Dai also observed that there is an obvious difference between the Middle East and China’s cloud service markets: the market share taken by SaaS far exceeds IaaS+PaaS. In 2022, the total public cloud spending in the Middle East and North Africa reached US$5.8 billion, of which SaaS services had the highest expenditure, accounting for 41%. In comparison, China’s SaaS development is still not sufficient, but it is also because of this that Chinese SaaS companies can find largerbusiness opportunities here.

It is urgent to create a prosperous and open business ecosystem for companies going overseas.

With a deep understanding of local compliance policies and rich customer experience, Huawei has the ability to become a “bridge” for Chinese companies to settle in the Middle East. Having been rooted in the Middle East for 23 years, Huawei has undertaken many forward-looking digital projects and programs with its customers and partners in the region, starting from the first 3G project, the first FTTX project, to the large-scale commercialization of 5G in Saudi Arabia. This has resulted in a relatively mature localized delivery team and project management team, as well as close cooperation with local educational institutions to train over 150,000 ICT talents in the Middle East.

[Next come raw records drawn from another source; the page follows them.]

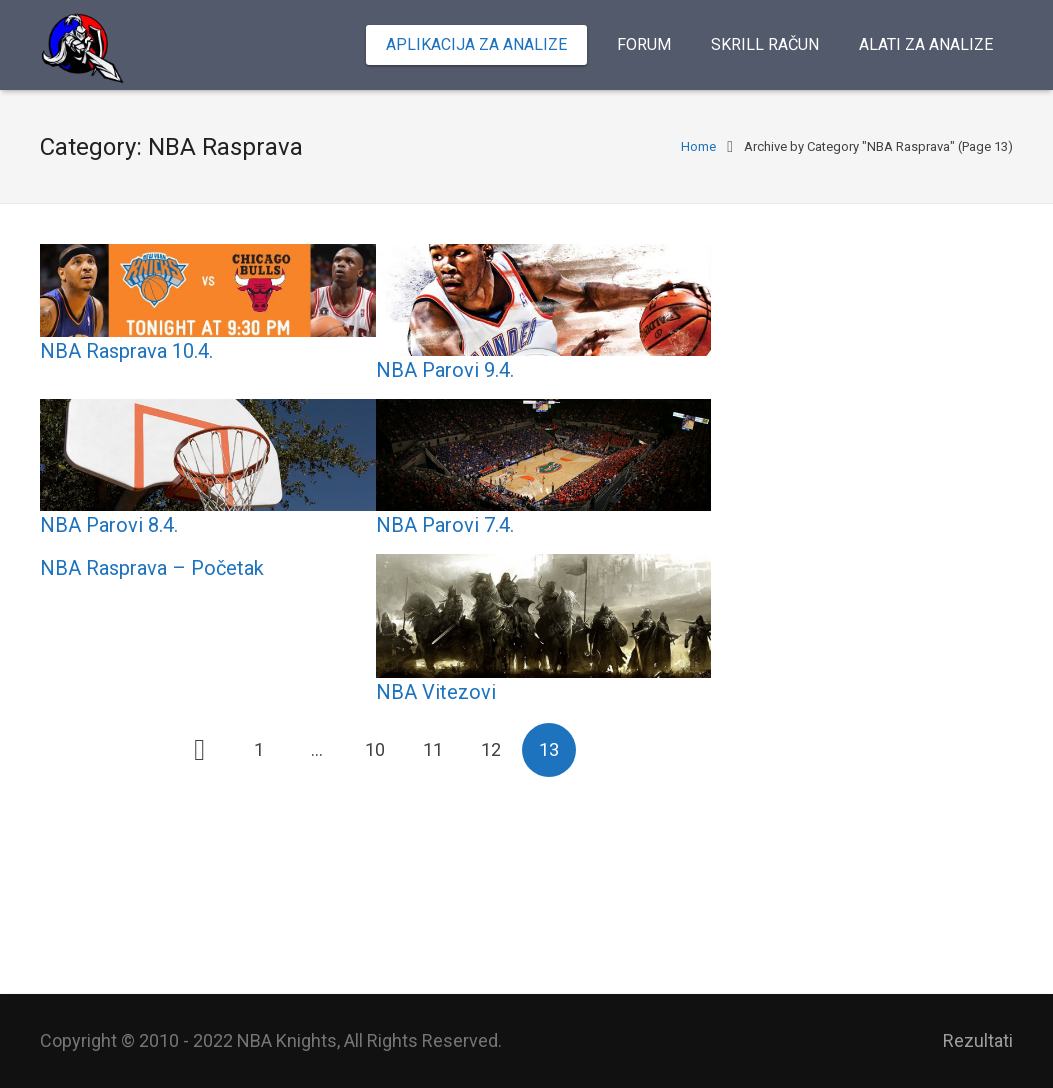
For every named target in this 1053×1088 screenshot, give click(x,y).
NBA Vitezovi (436, 692)
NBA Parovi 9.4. (445, 370)
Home (698, 146)
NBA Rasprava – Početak (152, 568)
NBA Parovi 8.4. (109, 525)
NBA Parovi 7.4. (445, 525)
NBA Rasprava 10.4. (126, 351)
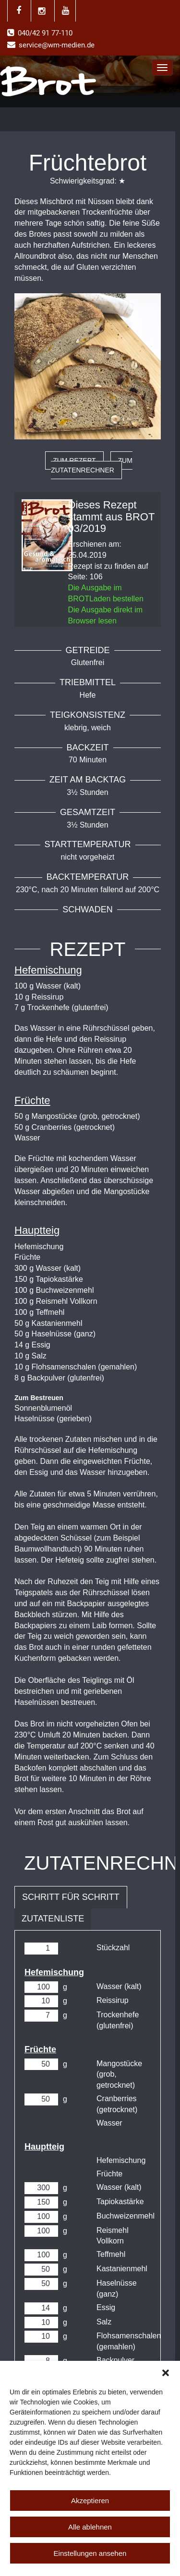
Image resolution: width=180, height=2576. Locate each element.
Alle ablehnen (90, 2527)
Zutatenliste (53, 1918)
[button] (165, 2373)
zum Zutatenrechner (91, 465)
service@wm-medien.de (57, 45)
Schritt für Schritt (71, 1897)
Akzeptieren (90, 2500)
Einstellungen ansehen (90, 2553)
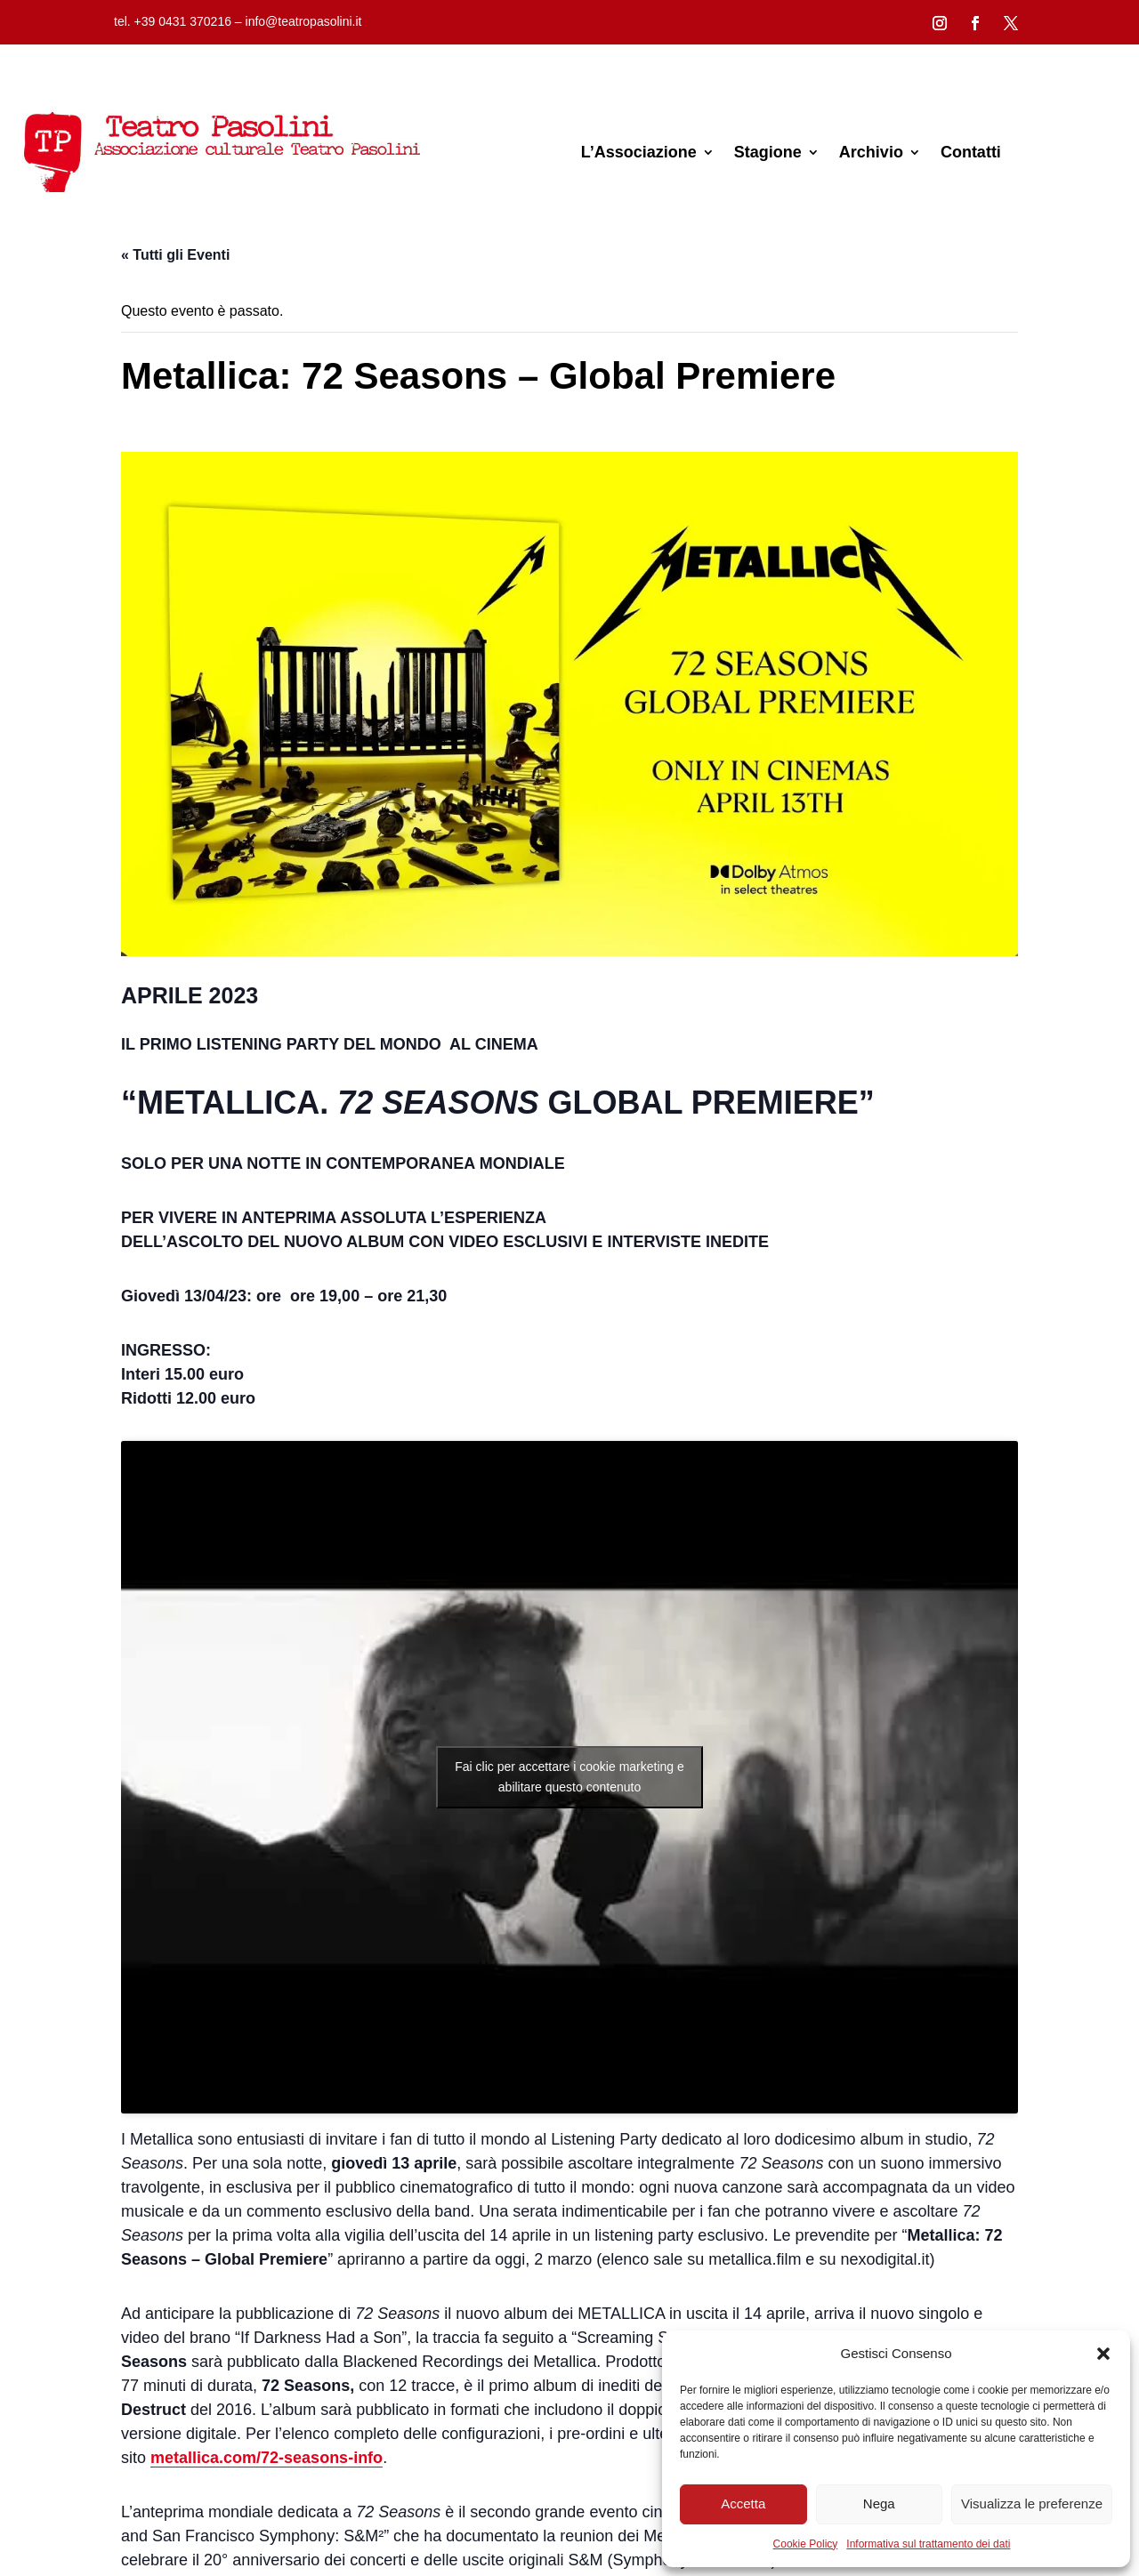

In 2022, Huawei launched the “Go Cloud, Go Global” ecological plan globally, providing a package of solutions for itspartners to share Huawei’s experience in compliance, human resources and other localized capabilities, as well as Huawei’s cloud products and solution capabilities. In the Middle East, “Go Cloud, Go Global” can help partners familiarize themselves with local investment policies, connect with government resources, and open up their business in the Middle East at a lower cost and threshold.

At the same time, based on its own experience and the pain points of its partners’ overseas expansion, Huawei has developed a set of global business boosting solutions, including compliance, application acceleration, intelligent localization and enterprise services. These services provide a global one-stop, consistent cloud experience for industries such as gaming, e-commerce, entertainment and social media, finance, etc., to help enterprises expand into global markets.

Today, faced with fierce domestic market competition and lackluster growth, many Chinese companies see going global for growth as a must. However, unlike Huawei’s going global solo more than 20 years ago, companies now don’t have to do it alone. Through the technological support and comprehensive solutions provided by Huawei as a platform, other Chinese companies can enter the Middle East with ease and grow together.

The Middle Eastern market is a hot market now. Competing in the Middle East is no longer just a technological contest, but also a rivalry of services and ecology. For Chinese companies that are about to enter the Middle East, strong local resource support is needed, and the overseas cloud ecosystem will play a key role in not only lowering the threshold for entering overseas markets but also building stronger competitiveness together.